Forget about the issue that the Pelicans have literally no cap space. Forget that they signed a potential locker room problem and point guard that covets minutes and control in Rajon Rondo after signing Jrue Holiday to a five-year deal. But don’t forget the direction the NBA is moving in. The newer, sexier, small-ball style popularized by the Warriors is the aftermath of the evolution of the NBA game over the years. What used to be a league known for its physicality–hand-checking, grinding in the paint and Shaq putting his nuts in opponent’s faces–is now one dominated by the three-pointer, elegant dribbling and Steph Curry mimicking pooping on opponents.
Whether you like that style of play or not is subjective. What isn’t, though, is the direction of the NBA landscape. Three-straight NBA Finals appearances by the Warriors and Cavaliers are evidence of the change. Teams with smaller, quicker and more athletic guards are constantly seeing success; especially those adept at the three-point line. Traditional fours and fives are expected to be able to stretch the floor and shoot from places players like Kareem and Shaq never even stepped on during their storied careers.
But the root of the Pelicans issues stretches past their lack of guard play, and lies within a growing trend that’s becoming increasingly prevalent in today’s league. The concept that a team must recruit a cast of the most talented players in the NBA is a philosophy that a lot of teams are beginning to adopt, with contingent success from franchise to franchise.
The beginning of the common superteam era began with Lebron first joining Dwyane Wade and Chris Bosh in Miami, and has since evolved to what we have now in the four-headed beast that is Golden State. I can’t say I don’t get it, I mean why wouldn’t you want the best players? And if
Golden State has an elite roster, the best way to combat it is to fight fire with fire. Thus, teams like Houston, Boston, Minnesota, and Cleveland were born. New Orleans is no different. Their mid-season trade for Cousins reinforced the new direction of the league, but what differentiated it from the roster upgrades of Boston or Cleveland is that it did nothing to spur them any closer to a title. While picking up the game’s most dominant center looks good on paper, when you examine the needs of the team and the roles that need filling before taking the next step, a center isn’t exactly at the top of the list when you already have a player like Anthony Davis that’s well-equipped to play the four and the five.

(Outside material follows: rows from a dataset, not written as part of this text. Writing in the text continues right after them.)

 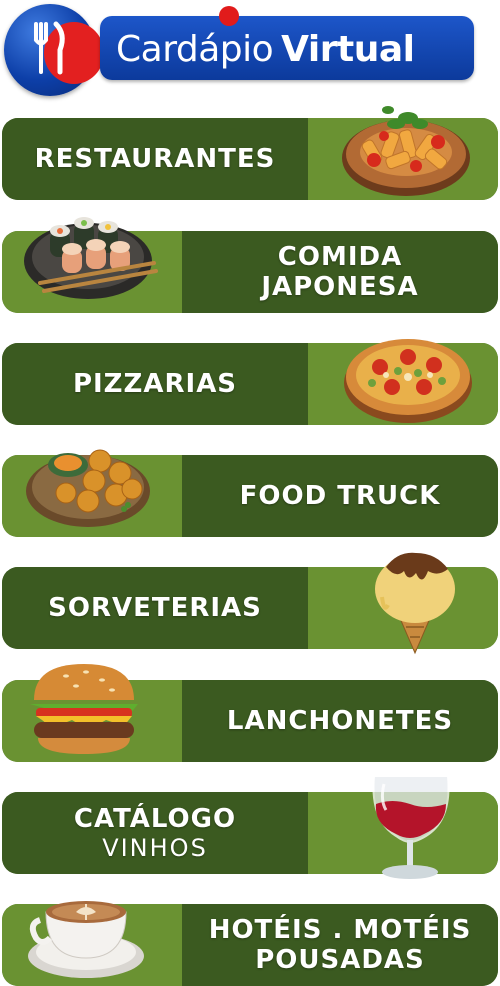 I want to click on category-food-truck-button: FOOD TRUCK, so click(x=250, y=493).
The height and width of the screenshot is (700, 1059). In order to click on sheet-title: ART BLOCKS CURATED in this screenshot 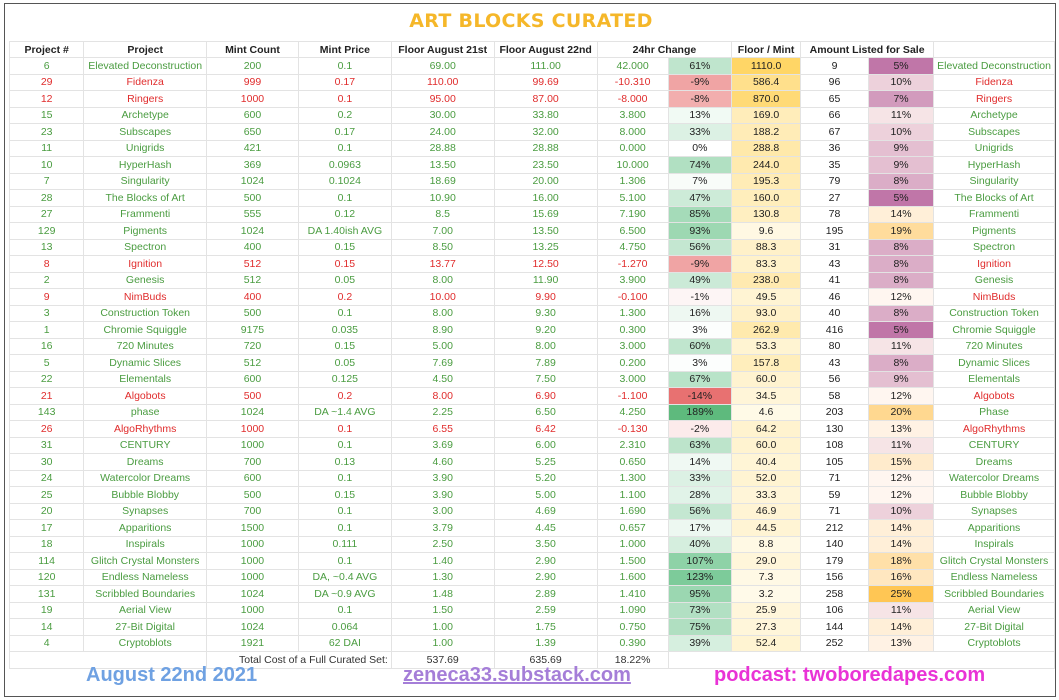, I will do `click(531, 21)`.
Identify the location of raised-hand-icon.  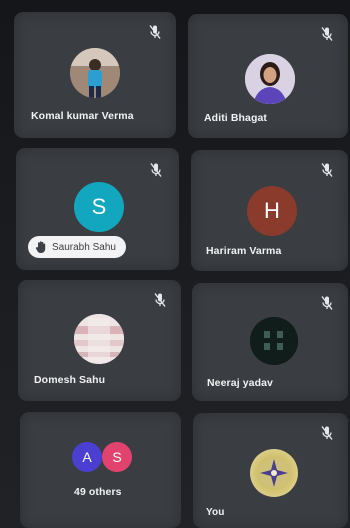
(41, 247).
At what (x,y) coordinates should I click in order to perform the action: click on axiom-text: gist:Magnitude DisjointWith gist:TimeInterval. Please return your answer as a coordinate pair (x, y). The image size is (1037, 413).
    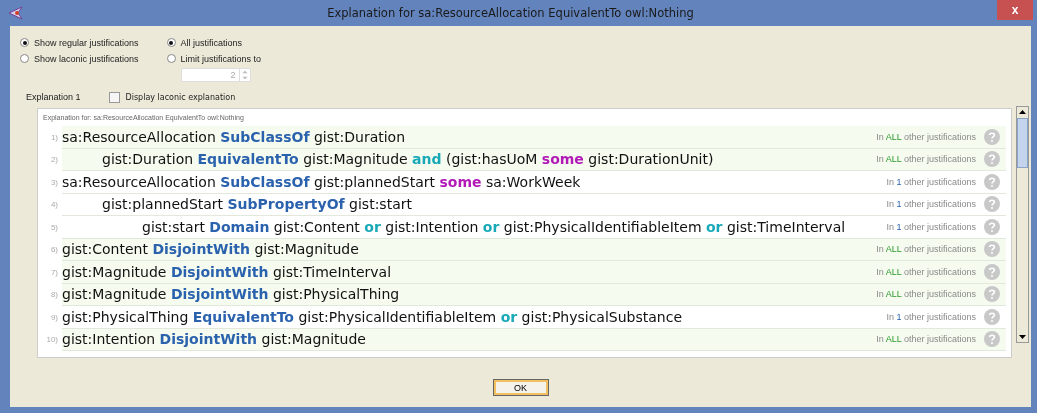
    Looking at the image, I should click on (228, 272).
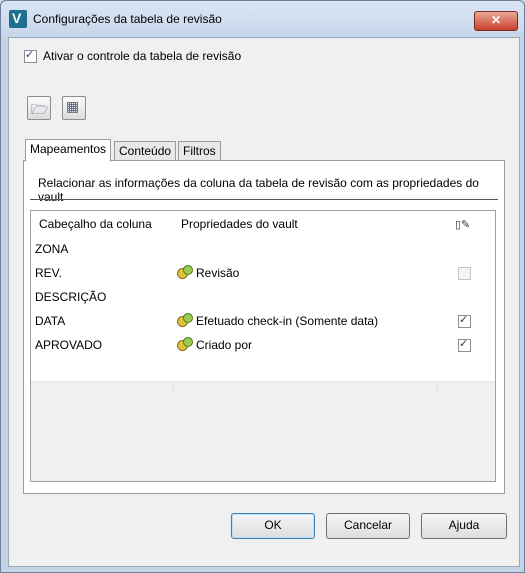 This screenshot has width=525, height=573. What do you see at coordinates (368, 526) in the screenshot?
I see `cancel-button: Cancelar` at bounding box center [368, 526].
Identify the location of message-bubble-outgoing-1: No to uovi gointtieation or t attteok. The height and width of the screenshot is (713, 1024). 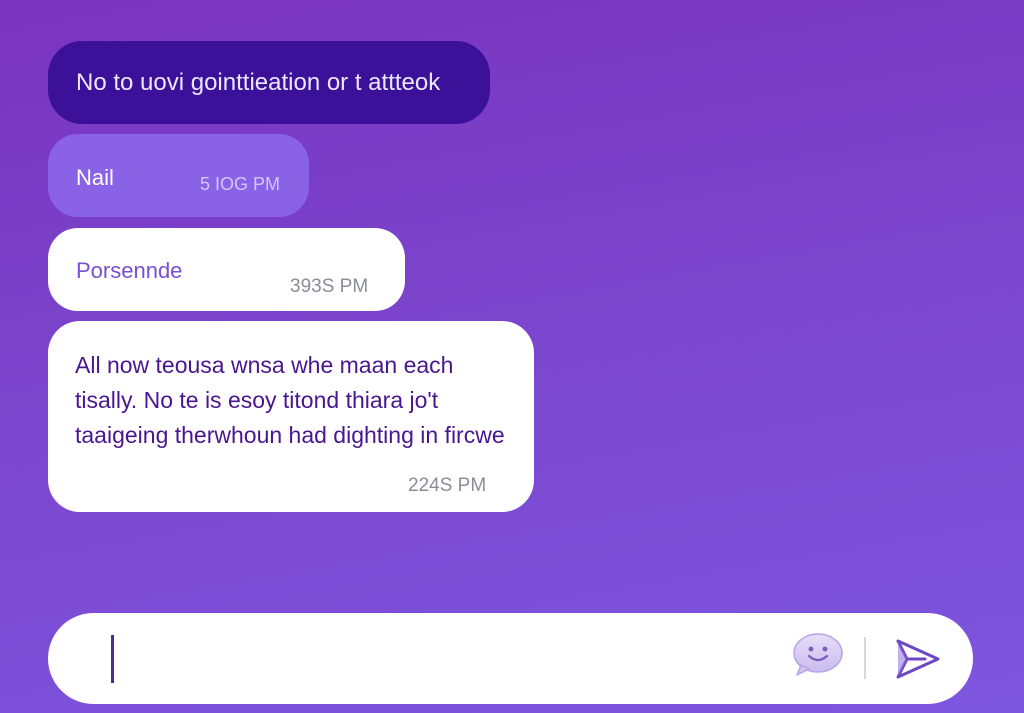
(269, 82).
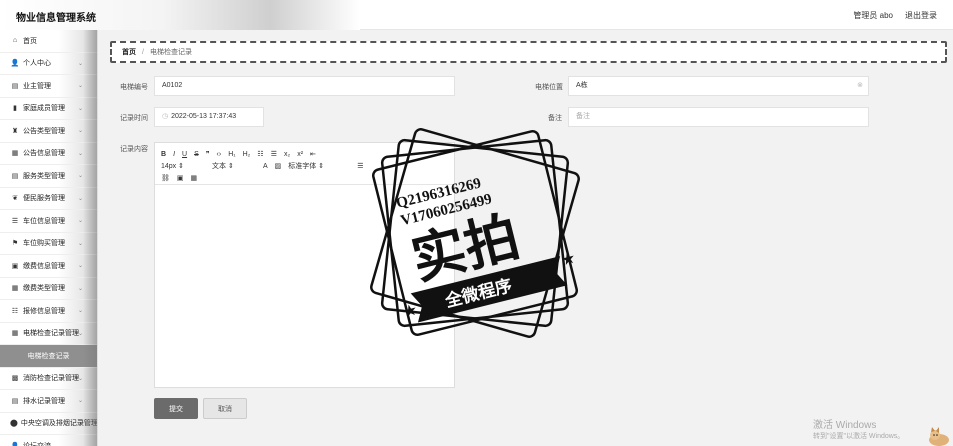 The image size is (953, 446). What do you see at coordinates (15, 64) in the screenshot?
I see `user-icon: 👤` at bounding box center [15, 64].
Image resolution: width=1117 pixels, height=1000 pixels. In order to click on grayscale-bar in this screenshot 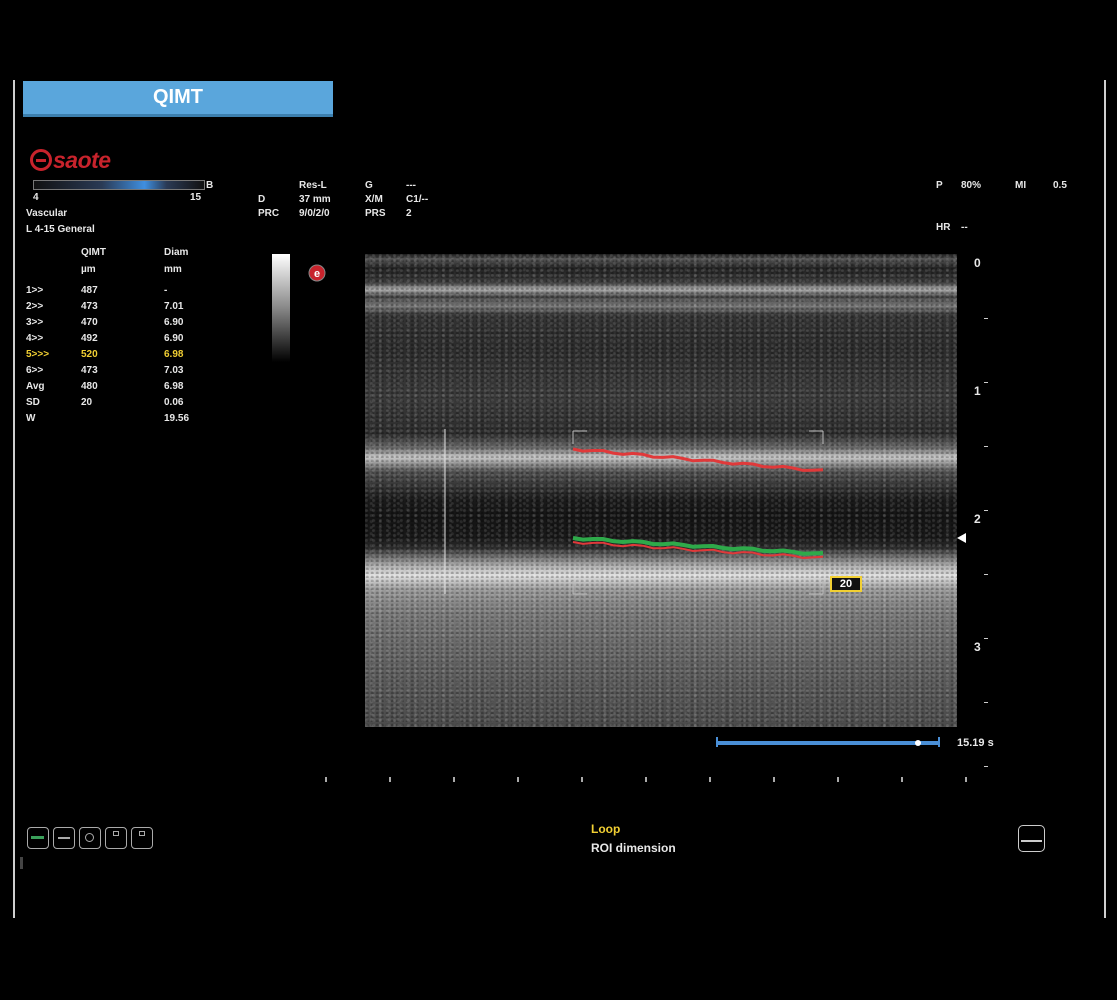, I will do `click(281, 308)`.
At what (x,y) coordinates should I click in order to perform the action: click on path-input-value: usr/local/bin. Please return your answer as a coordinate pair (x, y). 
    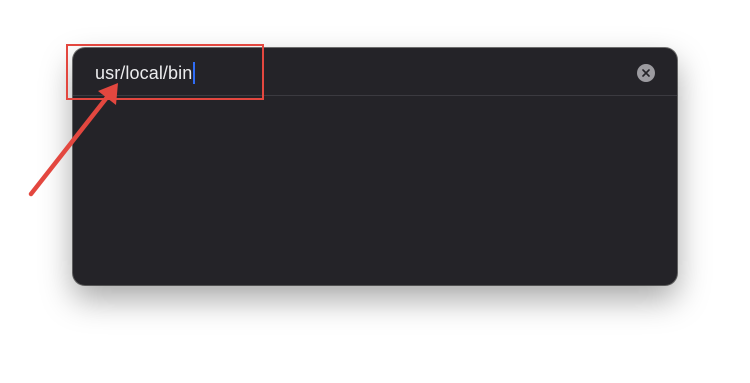
    Looking at the image, I should click on (144, 73).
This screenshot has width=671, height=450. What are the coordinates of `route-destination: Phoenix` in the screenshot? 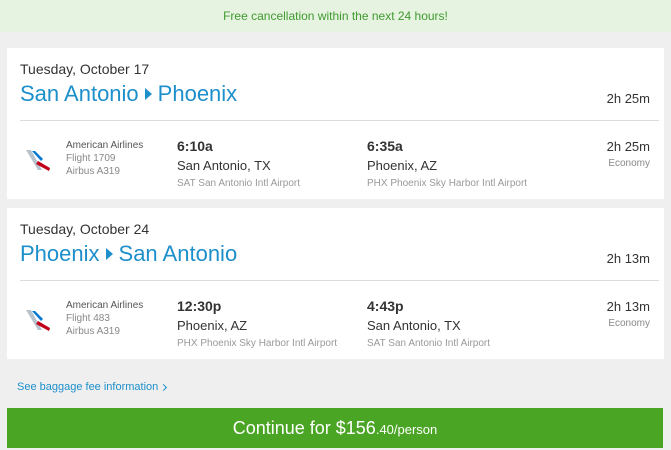 It's located at (198, 94).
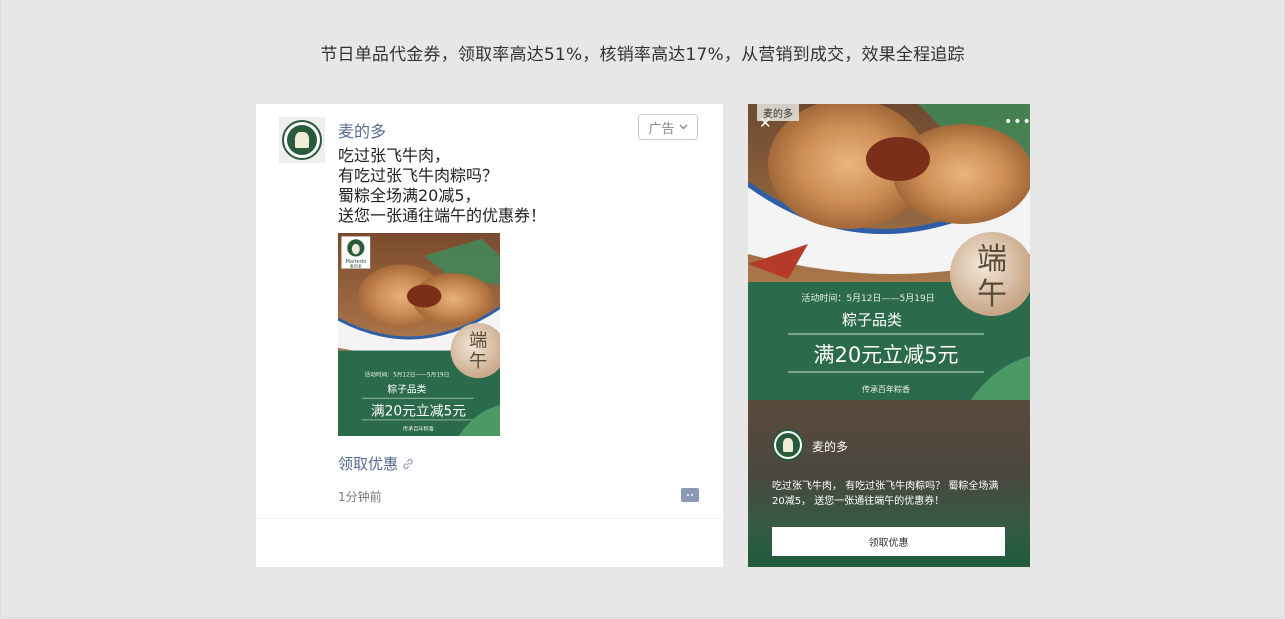 This screenshot has width=1285, height=619. What do you see at coordinates (886, 389) in the screenshot?
I see `story-slogan: 传承百年粽香` at bounding box center [886, 389].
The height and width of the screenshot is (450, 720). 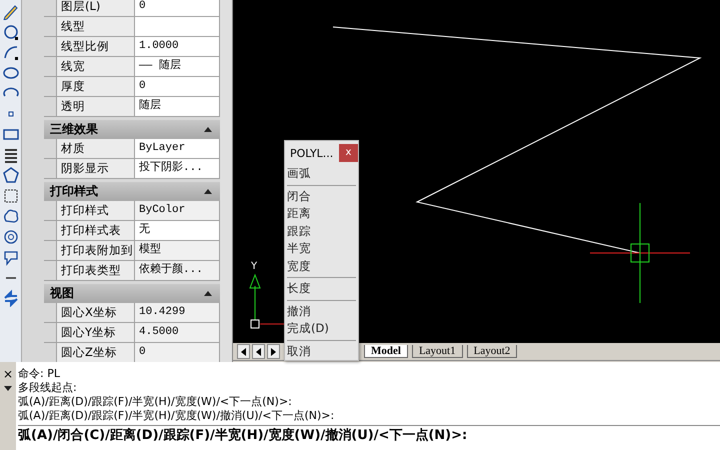 I want to click on property-name: 打印表附加到, so click(x=96, y=250).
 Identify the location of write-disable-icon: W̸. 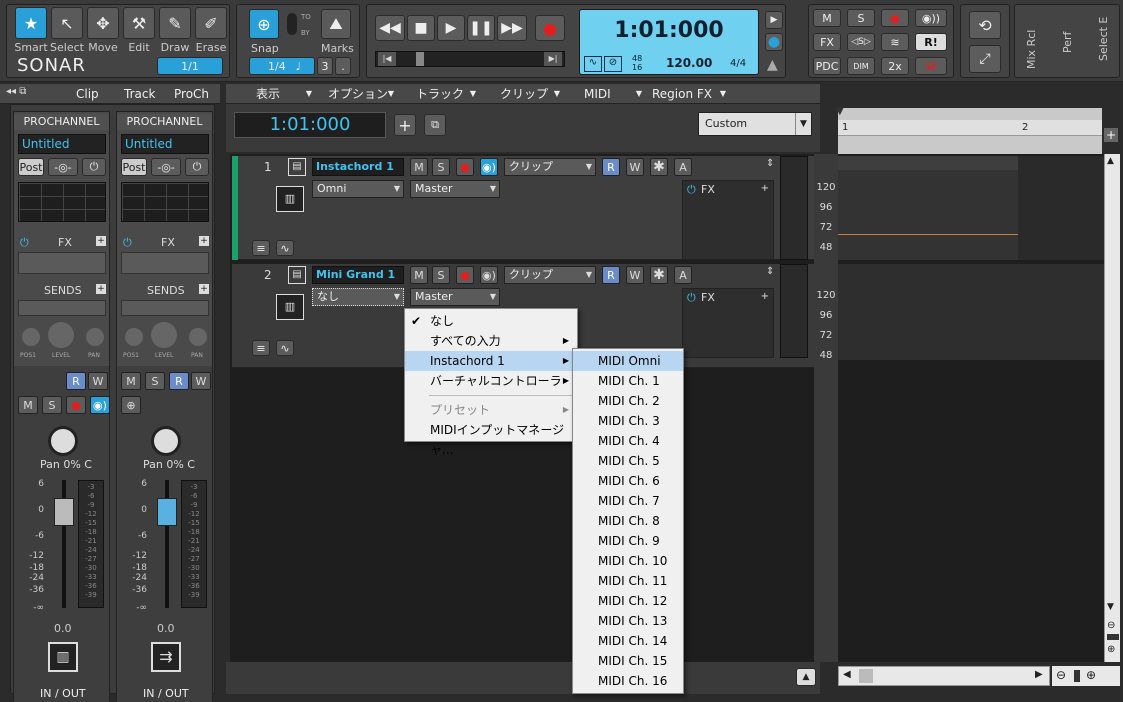
(931, 66).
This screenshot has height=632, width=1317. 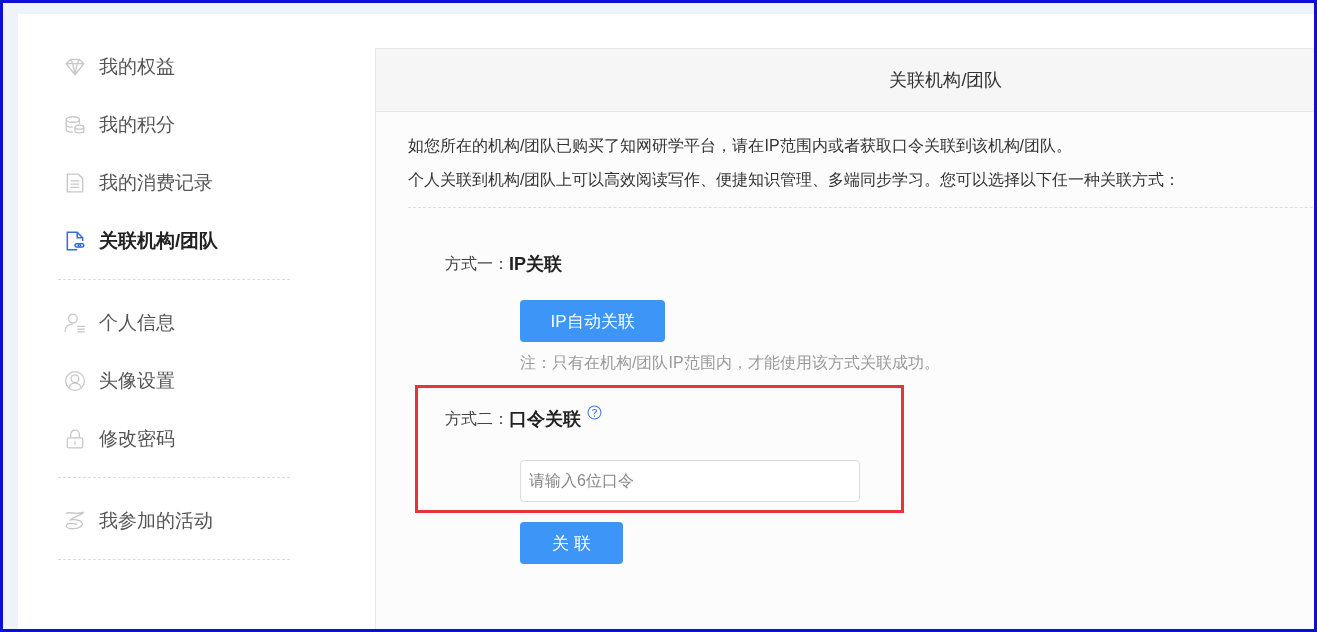 What do you see at coordinates (220, 67) in the screenshot?
I see `sidebar-item: 我的权益` at bounding box center [220, 67].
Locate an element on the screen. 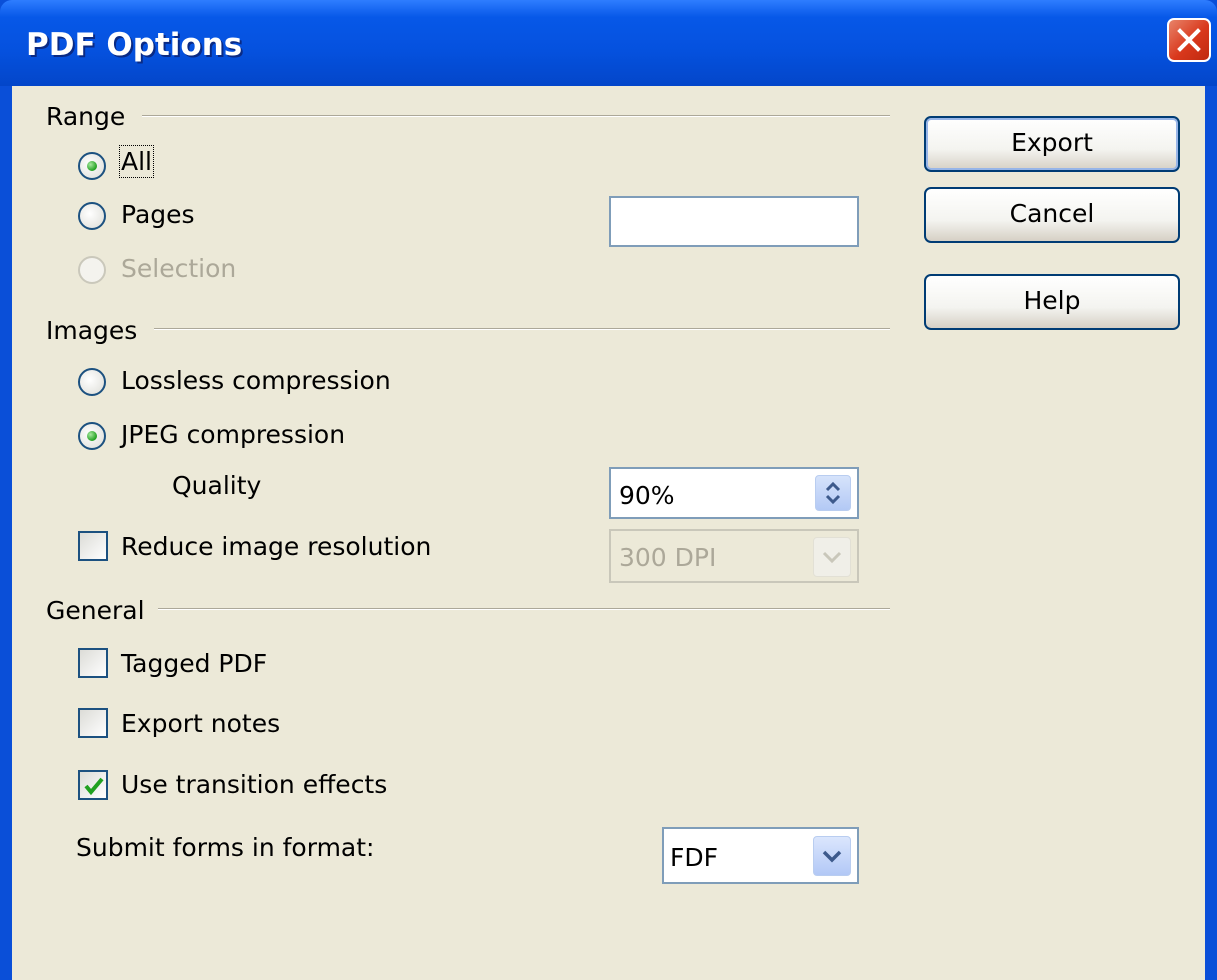  export-notes-checkbox is located at coordinates (93, 723).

If the recipe for a title is small ball, then the Pelicans need to go shopping for different ingredients, because their current assets won’t cut it. A big-dominant lineup like theirs cannot stack up to the juggernauts in the West, so there must be a change.
New Orleans sits at just $686k under the hard cap, which means they can’t add even a minimum contract until they slash their current salary, which is one of the highest in the league. This isn’t to say there’s anything wrong with a high payroll, however. In fact, the most successful teams in the league are those most willing to go all-out for their franchise. The problem is where that money is going. New Orleans currently has the eighth-highest payroll in the league, but six of the seven teams in front of them–Milwaukee, Washington, Oklahoma City, Golden State, Portland and Cleveland–all clinched a playoff spot last year. Clearly, the problem isn’t with spending money, it’s how they choose to spend it. And with the team ranked 19th in three-point percentage, 20th in field goal percentage and a 34-48 record, what do they have to show for it?
As the Pelicans prepare to take on next season with renewed hopes of clinching a playoff spot, they face some important decisions. With Anthony Davis trade rumors circling, Demarcus Cousins’ contract up at the end of the year and a potential battle for minutes at the point guard slot, there’s trouble brewing in The Big Easy.